Problematika Kehidupan Rumah Tangga
Banyak
remaja beranggapan menikah itu gampang dan enak. Mereka mengira kehidupan rumah
tangga nyaris tanpa problem yang harus diselesaikan. Barangkali ini disebabkan
karena mereka menyangka kehidupan rumah tangga hanyalah sarana untuk memenuhi
hasrat belaka. Selainnya tidak ada.
Nah,
inilah yang mesti diluruskan. Nikah itu nikmat, tetapi juga memiliki seni di
dalamnya. Seni kehidupan yang acapkali dibungkus oleh Allah dalam bentuk
problematika di dalamnya. Menikah bukan hanya menyatukan dua hati, seorang
suami dan istri. Tetapi lebih dari itu, menyatukan dua keluarga, dua kebiasaan
yang berbeda dan lingkungan yang berbeda.
Di
awal pernikahan kehidupan terasa indah. Namun, beberapa saat kemudian mulai
muncul beberapa masalah. Tentu masalah itu bukanlah pokok permasalahannya. Pokok
masalahnya adalah bisa ndak sepasang suami istri itu menyelesaikan masalah
tersebut? Bagaimana cara mensikapinya sehingga solusi yang diperoleh adalah win
win solusion, bukan benar dan salah.
Perbedaan
itu sangat wajar, karena memang kodrat manusia tercipta dengan berbagai
perbedaan. Tidak ada yang sama di dunia. Bahkan mereka yang terlahir kembar
identikpun memiliki perbedaan. Di sinilah letak persoalan sesungguhnya yang
harus bisa diselesaikan dengan arif dan bijak. Jangan lantas memperbesar “ego
diri” sehingga semua hanya diukur dari kebenaran diri sendiri, sementara
kebenaran yang lain tidak dipertimbangkan.
Persoalan
yang pertama kali muncul biasanya adalah persoalan adaptasi di lingkungan baru.
Suami menghendaki tinggal dirumahnya, pun pula sebaliknya. Lelaki berpikir
tentang pekerjaannya, sementara di sisi lain istri berpikir tentang
kenyamanannya. Maklum, wanita mempunyai perasaan yang lembut dan mudah “merasa”.

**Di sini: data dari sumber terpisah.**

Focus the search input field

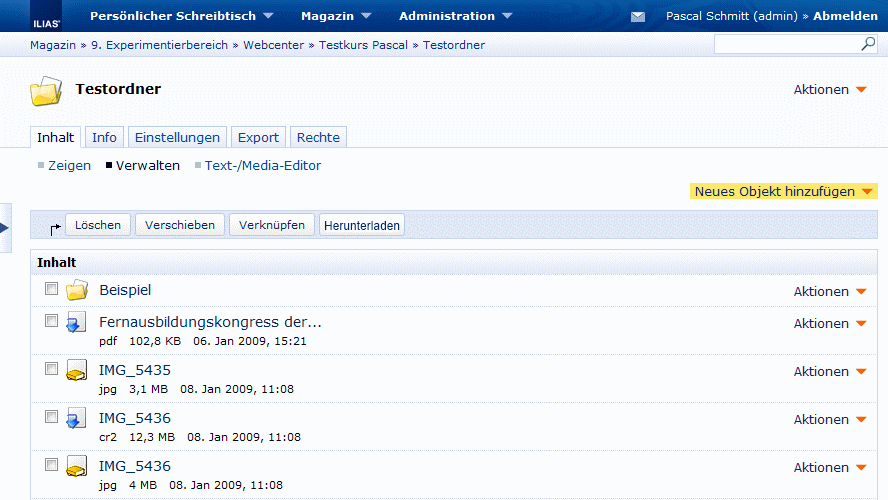786,45
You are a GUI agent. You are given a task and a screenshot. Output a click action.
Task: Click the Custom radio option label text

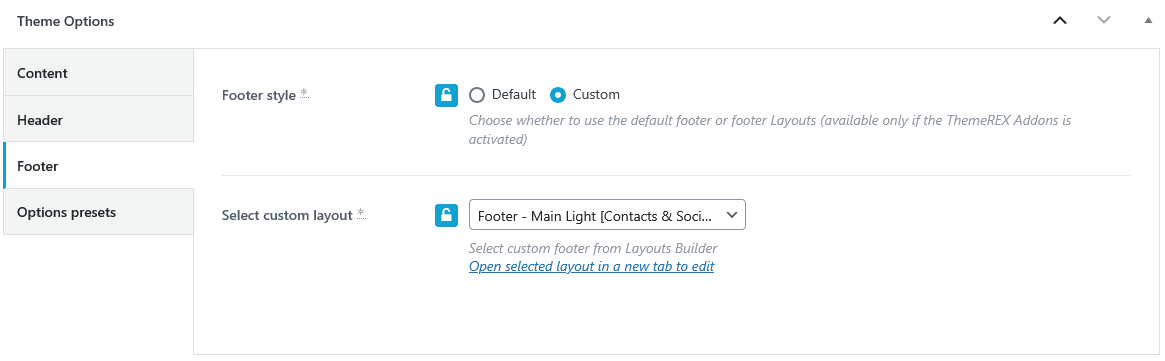[596, 95]
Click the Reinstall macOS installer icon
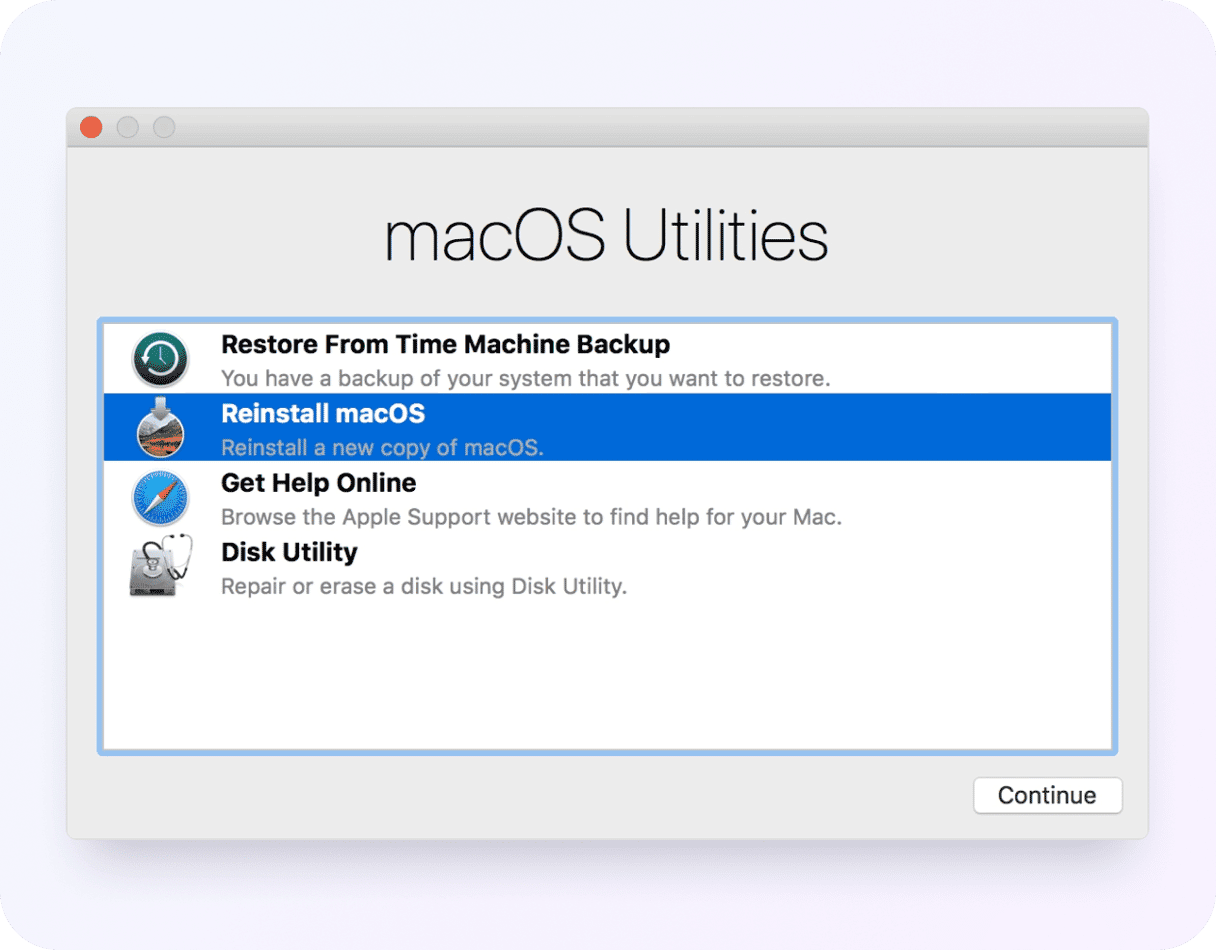Image resolution: width=1216 pixels, height=950 pixels. pyautogui.click(x=160, y=428)
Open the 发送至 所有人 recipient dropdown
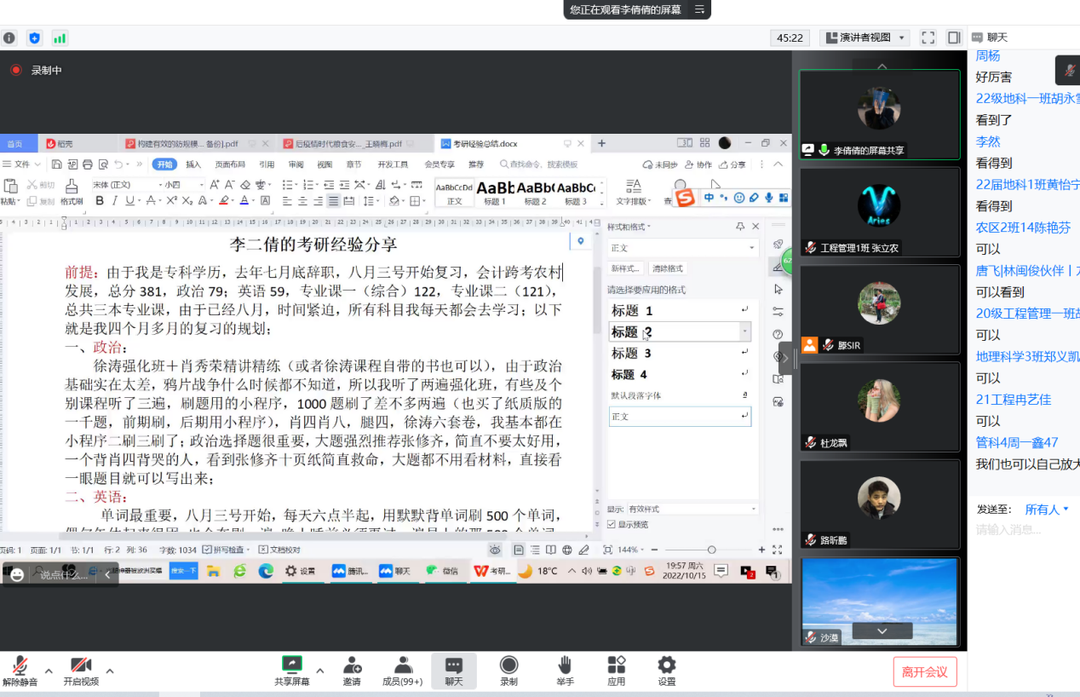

Dia akan merasa tidak enak diri saat melihat sesuatu atau sedikit sentuhan
humor yang kurang biasa ditelinganya. Begitulah keadaannya. Siapa yang
disalahkan? Tidak perlu ada yang disalahkan. Semua adalah jalan kehidupan yang
mesti dilalui. Hanya dibutuhkan kesadaran dari masing – masing pihak saja.
Problem
berikutnya adalah ekonomi. Di masa awal
pernikahan, hampir semua pasangan hidup akan diuji dengan persoalan ekonomi.
Tidak jarang persoalan ekonomi menjadi alasan bagi pasangan suami istri retak
atau bahkan mengambil jalan perceraian dalam hubungannya. Memang semua orang
ditakdirkan ingin hidup dalam kemapanan dan kenyamanan. Tetapi yang perlu
diingat untuk mencapai kemapanan itu diperlukan sebuah upaya dan perjuangan.
Tidak cukup hanya waktu setahun dua tahun usia pernikahan.
Persoalan
berikutnya yang kerap terjadi adalah campur tangan orang tua. Saat menjalani
kehidupan rumah tangga yang perlu diingat adalah anda telah memulai babak baru
dalam kehidupan. Kuncinya ada pada diri anda dan pasangan. Orang tua, saudara,
sahabat dan lainnya adalah orang luar. Boleh saja anda mendengar pendapat
mereka, tetapi ingat yang utama dan paling utama adalah apa yang anda sepakati
berdua. Banyak orang tua yang salah dalam memaknai rasa sayang mereka kepada
anak disaat anaknya telah membina rumah tangga. Diantaranya ada yang
menyibukkan diri untuk ikut campur dalam mengatur rumah baru anak – anaknya.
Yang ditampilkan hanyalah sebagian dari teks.